#### Set task
In the forum thread about translating the rap line "You dish off the top of your brain," what does the poster say the WR dictionary lacks?

#### Selected passage

# you dish off the top of your brain



## GamblingCamel

I'm translating into Portuguese a rap about "hip hop cuisine."



> Just free style
> You dish off the top of your brain
> with just what you got on your shopping list



~ "Dish out food" = to serve food from a large bowl or plate. _I began to dish out the food when the guests arrived._
~ "Dish off a pass" (basketball) = pass the ball. _Eric Snow dished off a pass to Allen Iverson for the layup._
~ "Dish advice" = _The legendary Diana Ross dished advice to T.I._

The WR dictionary has no entries for DISH as a verb.
Any ideas for translation into PT? Please keep in mind that this is a rap. So stay close to street BrPT.

I suppose that literally "top of your brain" = "o alto/topo do seu cérebro" but I'm guessing that the PT translation can not be _pé da letra_.

#### Available data
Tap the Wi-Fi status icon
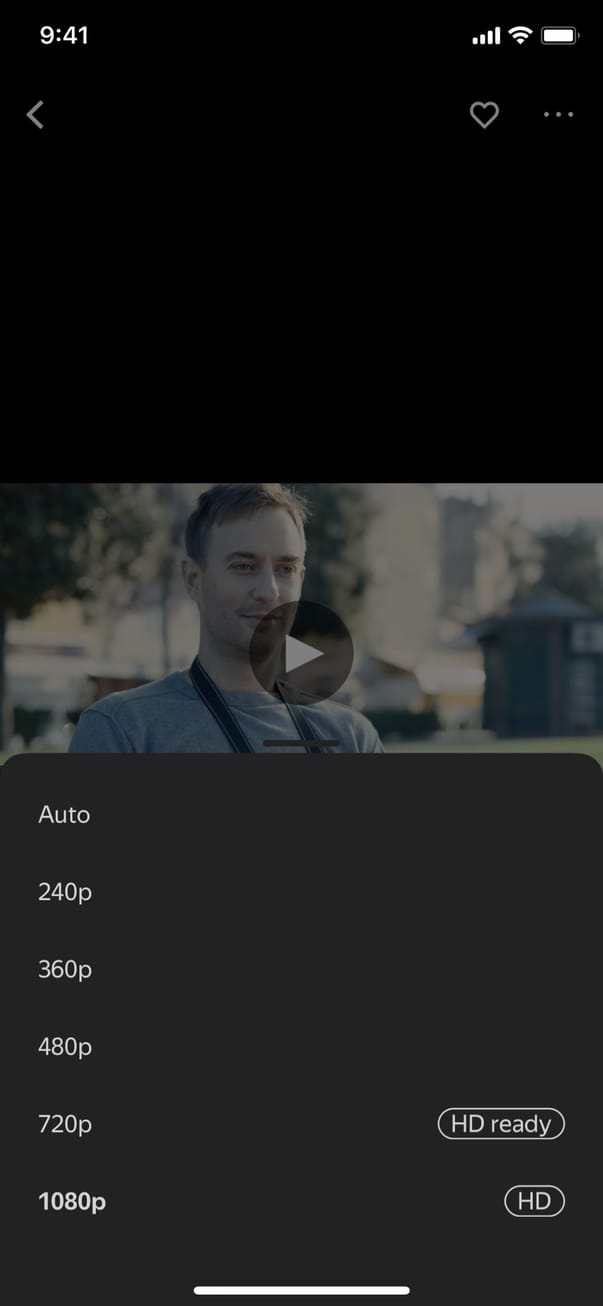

#### Result below
It has no entries for "dish" as a verb.